Metabolic compartmentation at the molecular level: The function of a multienzyme aggregate in the pyrimidine pathway of yeast

Abstract

In yeast, the pyrimidine-specific carbamyl phosphate synthetase and aspartate transcarbamylase exist as an aggregate, together with a regulatory site. The hypothesis, originally proposed by Davis, that such complexes serve to channel the product of the first enzyme ( i.e. carbamyl phosphate which is common to both the pyrimidine pathway and the arginine pathway) into the pathway for which it was produced has been subjected to two experimental tests. In both types of experiment, controls were run in which the two enzymes were separate. When the activities were separate, cold carbamyl phosphate in the assay mixture could easily dilute label from [ 14C]bicarbonate subsequently recovered in the form of carbamyl aspartate, the product of aspartate transcarbamylase. Where the activities were associated in the aggregate, the label recovered in the product could not be diluted by the presence of moderate concentrations of cold exogenous carbamyl phosphate.

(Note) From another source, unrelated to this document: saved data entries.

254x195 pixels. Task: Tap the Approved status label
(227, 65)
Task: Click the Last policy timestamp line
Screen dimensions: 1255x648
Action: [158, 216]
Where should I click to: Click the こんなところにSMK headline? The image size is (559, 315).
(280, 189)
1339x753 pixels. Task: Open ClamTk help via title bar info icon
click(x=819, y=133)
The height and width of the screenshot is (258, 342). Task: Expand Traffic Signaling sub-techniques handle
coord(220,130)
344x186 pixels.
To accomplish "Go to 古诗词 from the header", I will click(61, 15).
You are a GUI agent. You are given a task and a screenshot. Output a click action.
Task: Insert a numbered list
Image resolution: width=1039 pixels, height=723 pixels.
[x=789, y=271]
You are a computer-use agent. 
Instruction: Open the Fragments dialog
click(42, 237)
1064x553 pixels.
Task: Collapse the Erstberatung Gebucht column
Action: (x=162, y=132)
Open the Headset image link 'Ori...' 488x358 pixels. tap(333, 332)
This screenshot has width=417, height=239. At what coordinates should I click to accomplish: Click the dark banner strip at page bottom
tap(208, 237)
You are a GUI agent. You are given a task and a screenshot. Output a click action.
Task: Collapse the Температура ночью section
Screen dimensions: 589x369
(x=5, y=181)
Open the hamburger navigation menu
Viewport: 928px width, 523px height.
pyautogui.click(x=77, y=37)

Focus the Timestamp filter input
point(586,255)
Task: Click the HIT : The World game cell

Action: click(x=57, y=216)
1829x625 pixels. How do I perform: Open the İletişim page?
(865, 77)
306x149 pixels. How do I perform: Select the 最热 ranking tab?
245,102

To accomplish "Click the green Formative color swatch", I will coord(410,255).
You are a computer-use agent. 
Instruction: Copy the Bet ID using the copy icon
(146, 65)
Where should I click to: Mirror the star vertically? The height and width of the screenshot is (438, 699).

When teh activities were separate, purified bacterial ornithine transcarbamylase could compete for the carbamyl phosphate formed by the action of carbamyl phosphate synthetase on equal terms with the aspartate transcarbamylase; the proportion recovered as either citrulline or carbamyl aspartate was determined by the ratio of activity ornithine transcarbamylase: aspartate transcarbamylase. Where the carbamyl phosphate synthetase and the aspartate transcarbamylase activities were associated in the complex, most of the product of the first reaction was not free to become converted to citrulline but was channeled preferentially into carbamyl aspartate. Both types of experiment confirm the channeling hypothesis.